Novel interaction between the transcription factor CHOP (GADD153) and the ribosomal protein FTE/S3a modulates erythropoiesis

Abstract

The transcription factor CHOP (GADD153) heterodimerizes with other C/EBP family members, especially C/EBPβ, thus preventing their homodimerization and binding to DNA sequences specific for the homodimers. Some CHOP-C/EBP heterodimers apparently bind to alternative DNA sequence and thereby regulate the transcription of other genes. Recently, we demonstrated that CHOP is up- regulated during certain stages of erythroid differentiation and that ectopic overexpression of CHOP enhances this process (Coutts, M., Cui, K., Davis, K. L., Keutzer, J. C., and Sytkowski, A. J. (1999) Blood 93, 3369-3378). In the present study, we report that CHOP also interacts with another non-C/EBP protein designated v-fos transformation effector (FTE) (Kho, C. J., and Zarbl, H. (1992) Proc. Natl. Acad. Sci. U. S. A. 89, 2200-2204), which is identical to ribosomal protein S3a (Metspalu, A., Rebane, A., Hoth, S,, Pooga, M., Stahl, J., and Kruppa, J. (1992) Gene (Amst.) 119, 313-316). Bacterially expressed His-CHOP and in vitro translated 35S-labeled FTE/S3a- Ga14 fusion protein co-immunoprecipitated using anti-CHOP antibodies, and both anti-CHOP and anti-FTE/S3a antibodies co-immunoprecipitated CHOP and FTE/S3a from lysates of Rauscher murine erythroleukemia cells overexpressing both proteins.

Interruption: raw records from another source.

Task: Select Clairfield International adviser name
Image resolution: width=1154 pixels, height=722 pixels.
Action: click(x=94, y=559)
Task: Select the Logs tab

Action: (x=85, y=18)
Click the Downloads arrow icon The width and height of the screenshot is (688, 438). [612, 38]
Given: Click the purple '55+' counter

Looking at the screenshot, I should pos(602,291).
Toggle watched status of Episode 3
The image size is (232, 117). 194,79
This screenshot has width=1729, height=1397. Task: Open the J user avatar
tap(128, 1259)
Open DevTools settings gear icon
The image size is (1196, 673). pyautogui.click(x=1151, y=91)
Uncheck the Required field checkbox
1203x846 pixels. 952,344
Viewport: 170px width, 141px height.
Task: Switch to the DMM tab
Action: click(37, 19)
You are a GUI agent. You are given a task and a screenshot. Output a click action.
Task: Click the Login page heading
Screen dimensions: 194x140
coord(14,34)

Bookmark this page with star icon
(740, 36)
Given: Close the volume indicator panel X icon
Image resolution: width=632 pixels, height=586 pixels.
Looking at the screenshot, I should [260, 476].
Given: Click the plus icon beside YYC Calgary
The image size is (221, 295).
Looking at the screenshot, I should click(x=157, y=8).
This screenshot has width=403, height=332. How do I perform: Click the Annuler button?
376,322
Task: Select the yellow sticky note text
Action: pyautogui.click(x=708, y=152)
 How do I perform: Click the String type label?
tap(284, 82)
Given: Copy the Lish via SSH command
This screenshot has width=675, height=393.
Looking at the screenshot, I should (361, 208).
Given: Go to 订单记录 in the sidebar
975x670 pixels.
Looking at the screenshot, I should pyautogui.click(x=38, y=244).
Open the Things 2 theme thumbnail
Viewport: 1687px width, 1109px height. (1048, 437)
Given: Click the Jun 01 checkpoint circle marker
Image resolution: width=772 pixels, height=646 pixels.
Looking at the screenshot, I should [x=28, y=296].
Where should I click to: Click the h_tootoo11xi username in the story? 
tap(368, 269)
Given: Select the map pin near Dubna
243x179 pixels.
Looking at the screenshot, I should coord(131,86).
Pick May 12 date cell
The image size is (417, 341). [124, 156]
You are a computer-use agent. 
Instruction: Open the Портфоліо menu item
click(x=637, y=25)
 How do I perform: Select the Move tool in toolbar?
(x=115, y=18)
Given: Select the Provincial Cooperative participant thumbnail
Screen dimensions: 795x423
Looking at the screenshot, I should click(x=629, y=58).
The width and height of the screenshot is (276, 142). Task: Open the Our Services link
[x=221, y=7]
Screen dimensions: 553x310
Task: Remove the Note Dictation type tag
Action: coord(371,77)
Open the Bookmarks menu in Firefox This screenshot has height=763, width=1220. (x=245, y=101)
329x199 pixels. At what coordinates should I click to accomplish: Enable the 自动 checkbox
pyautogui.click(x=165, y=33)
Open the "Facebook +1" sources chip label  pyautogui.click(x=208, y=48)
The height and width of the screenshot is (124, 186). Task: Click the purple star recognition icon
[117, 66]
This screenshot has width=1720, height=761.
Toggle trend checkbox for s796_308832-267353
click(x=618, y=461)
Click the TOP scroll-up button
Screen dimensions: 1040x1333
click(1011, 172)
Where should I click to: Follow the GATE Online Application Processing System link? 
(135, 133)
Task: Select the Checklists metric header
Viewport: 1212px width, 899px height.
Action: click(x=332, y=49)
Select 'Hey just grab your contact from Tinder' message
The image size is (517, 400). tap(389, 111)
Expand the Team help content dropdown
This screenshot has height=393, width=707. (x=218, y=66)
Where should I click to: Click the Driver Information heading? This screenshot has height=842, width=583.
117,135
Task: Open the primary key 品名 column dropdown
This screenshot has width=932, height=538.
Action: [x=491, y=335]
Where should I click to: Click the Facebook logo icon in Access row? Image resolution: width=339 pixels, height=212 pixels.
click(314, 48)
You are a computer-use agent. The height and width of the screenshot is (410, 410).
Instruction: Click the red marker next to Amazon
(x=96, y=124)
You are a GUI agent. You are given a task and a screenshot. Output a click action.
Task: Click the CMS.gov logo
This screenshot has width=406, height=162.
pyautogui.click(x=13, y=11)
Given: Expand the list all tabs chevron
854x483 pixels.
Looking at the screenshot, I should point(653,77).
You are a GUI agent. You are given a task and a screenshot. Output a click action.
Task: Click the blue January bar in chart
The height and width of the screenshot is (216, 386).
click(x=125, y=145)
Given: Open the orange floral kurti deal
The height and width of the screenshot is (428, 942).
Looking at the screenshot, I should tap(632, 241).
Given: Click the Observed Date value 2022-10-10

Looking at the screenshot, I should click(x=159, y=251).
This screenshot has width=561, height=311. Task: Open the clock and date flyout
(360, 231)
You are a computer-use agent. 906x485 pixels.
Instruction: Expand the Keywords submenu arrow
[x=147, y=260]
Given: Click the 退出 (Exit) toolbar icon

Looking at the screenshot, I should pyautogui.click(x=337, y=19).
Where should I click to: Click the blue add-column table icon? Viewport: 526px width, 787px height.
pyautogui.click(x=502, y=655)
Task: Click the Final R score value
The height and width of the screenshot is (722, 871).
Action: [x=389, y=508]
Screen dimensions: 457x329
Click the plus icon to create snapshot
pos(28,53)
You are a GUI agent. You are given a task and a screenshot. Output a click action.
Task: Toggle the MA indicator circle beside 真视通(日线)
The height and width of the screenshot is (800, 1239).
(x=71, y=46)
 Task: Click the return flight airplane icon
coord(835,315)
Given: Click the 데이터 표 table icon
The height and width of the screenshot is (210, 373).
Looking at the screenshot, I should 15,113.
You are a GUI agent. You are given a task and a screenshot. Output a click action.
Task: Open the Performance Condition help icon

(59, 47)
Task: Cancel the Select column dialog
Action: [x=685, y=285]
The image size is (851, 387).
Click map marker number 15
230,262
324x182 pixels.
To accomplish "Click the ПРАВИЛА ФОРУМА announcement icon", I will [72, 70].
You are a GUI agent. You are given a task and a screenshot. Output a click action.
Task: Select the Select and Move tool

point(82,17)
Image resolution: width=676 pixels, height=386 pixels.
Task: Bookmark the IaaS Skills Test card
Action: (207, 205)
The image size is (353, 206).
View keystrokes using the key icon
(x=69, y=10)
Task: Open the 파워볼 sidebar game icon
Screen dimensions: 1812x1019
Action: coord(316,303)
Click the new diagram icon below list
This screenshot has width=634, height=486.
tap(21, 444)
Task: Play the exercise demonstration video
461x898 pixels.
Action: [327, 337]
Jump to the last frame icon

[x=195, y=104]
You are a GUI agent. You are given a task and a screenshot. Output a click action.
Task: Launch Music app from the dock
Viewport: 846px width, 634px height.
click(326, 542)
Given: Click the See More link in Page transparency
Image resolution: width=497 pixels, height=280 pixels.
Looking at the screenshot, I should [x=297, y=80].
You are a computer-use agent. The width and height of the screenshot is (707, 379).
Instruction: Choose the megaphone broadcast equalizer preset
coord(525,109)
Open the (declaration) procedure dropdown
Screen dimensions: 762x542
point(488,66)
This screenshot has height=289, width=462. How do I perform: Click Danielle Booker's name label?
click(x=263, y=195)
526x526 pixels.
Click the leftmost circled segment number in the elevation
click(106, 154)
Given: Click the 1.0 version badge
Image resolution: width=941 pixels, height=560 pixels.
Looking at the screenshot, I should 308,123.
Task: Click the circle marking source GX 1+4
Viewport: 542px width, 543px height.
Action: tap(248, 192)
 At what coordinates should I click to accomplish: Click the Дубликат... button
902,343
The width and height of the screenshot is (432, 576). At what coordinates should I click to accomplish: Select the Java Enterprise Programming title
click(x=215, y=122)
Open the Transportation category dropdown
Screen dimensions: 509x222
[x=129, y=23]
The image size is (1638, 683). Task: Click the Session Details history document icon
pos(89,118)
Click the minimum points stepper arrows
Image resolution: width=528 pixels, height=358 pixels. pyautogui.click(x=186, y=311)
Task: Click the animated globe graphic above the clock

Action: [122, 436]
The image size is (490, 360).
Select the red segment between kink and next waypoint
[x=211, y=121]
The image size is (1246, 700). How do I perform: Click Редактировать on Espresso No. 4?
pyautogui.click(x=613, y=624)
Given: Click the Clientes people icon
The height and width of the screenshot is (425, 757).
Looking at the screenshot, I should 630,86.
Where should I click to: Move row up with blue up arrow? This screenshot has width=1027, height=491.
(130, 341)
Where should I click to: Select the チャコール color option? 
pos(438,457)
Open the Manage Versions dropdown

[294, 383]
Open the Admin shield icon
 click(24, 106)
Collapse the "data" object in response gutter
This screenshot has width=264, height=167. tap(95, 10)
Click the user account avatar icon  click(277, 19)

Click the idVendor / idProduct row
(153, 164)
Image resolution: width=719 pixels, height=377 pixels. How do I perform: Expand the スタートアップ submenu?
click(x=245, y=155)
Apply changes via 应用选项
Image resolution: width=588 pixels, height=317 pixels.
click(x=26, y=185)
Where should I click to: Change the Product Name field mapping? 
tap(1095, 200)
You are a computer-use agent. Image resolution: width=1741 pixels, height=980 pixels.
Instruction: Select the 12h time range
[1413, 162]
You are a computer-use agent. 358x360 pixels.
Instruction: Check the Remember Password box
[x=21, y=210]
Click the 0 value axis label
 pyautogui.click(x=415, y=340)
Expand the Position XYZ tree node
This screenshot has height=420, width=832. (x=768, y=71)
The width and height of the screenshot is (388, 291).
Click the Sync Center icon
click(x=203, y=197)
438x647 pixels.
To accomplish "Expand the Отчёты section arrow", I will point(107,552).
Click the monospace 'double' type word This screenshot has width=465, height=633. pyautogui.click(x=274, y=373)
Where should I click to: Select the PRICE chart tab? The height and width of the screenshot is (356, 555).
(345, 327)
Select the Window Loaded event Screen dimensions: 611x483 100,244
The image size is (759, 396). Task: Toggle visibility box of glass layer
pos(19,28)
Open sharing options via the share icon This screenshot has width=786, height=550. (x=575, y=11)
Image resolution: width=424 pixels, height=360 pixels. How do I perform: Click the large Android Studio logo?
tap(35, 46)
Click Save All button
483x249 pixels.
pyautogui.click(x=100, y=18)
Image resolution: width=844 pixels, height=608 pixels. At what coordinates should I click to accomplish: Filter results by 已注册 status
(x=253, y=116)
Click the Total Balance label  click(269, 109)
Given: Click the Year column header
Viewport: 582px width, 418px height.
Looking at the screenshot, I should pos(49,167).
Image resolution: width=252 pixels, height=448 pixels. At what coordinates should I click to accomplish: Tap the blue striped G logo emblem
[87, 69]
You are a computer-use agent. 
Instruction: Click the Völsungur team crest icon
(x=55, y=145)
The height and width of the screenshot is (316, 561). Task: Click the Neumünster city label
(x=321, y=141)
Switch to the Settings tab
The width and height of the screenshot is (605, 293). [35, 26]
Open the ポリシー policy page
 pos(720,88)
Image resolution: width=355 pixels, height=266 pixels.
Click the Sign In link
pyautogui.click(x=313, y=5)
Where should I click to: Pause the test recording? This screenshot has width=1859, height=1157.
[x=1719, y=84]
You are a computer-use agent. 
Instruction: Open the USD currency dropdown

The in vivo interaction of CHOP and FTE/S3a was also demonstrated in cells overexpressing FTE/S3a but with endogenous expression levels of CHOP. Western blot analysis demonstrated co-localization of CHOP and FTE/S3a in both the cytosol and the nuclei of non-transfected cells. Overexpression of FTE/S3a inhibited differentiation of Rauscher cells induced either by erythropoietin or by dimethyl sulfoxide. This inhibition was reversed partially by simultaneous overexpression of CHOP or of antisense fte/S3a. FTE/S3a appears to be a bifunctional ribosomal protein that regulates CHOP and, hence, C/EBP function during erythropoiesis.